A 0.75kb fragment containing the complete cDNA of glutathione-S-transferase(GST) and a modified thrombin cleavage sites were amplified and cloned into pFastBac1, the donor plasmid of Bac-to-Bac baculovirus expression systems, downstream from the polyhedrin promoter(pPolh), resulting in the GST fusion transposition plasmid pFGST. After transposition and transfection, SDS-PAGE analysis showed that the developed GST fusion expression system can highly express GST. The signal sequences of the major structural protein gene ORF5 of porcine reproductive and respiratory syndrome virus (PRRSV) strain YA was removed by PCR and the truncated ORF5 gene was inserted into pFGST and fused with GST to generate the transposition plasmid expressing GST-ORF5 fusion protein. The recombinant baculovirus rvBacGST53 was obtained by transposition and transfection.
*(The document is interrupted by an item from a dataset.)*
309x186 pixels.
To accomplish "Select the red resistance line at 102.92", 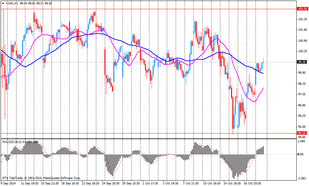I will (158, 9).
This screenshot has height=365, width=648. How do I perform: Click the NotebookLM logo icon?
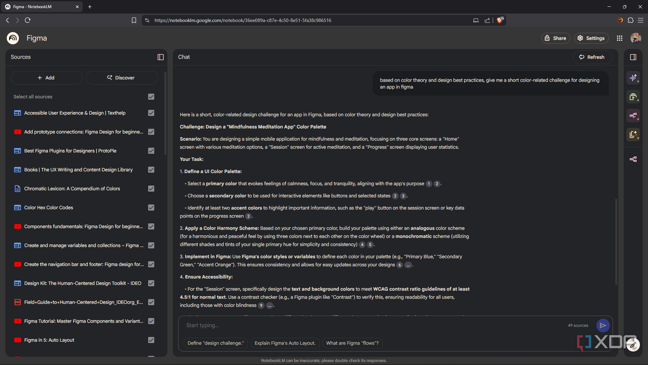[x=13, y=38]
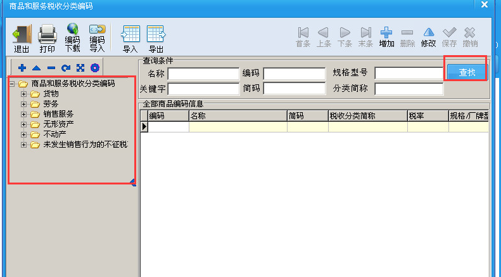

GST-ORF5 fusion protein was identified by SDS-PAGE and Western blot. The fusion protein is 45kD and is specific to the monoclonal antibody against the E protein of PRRSV. The fusion protein was directly injected into mice and the anti-sera can react with the PRRSV-infected MARC-145 cells by indirect immunofluorescent assay(IFA), indicating that the fusion protein have better immunogenicity.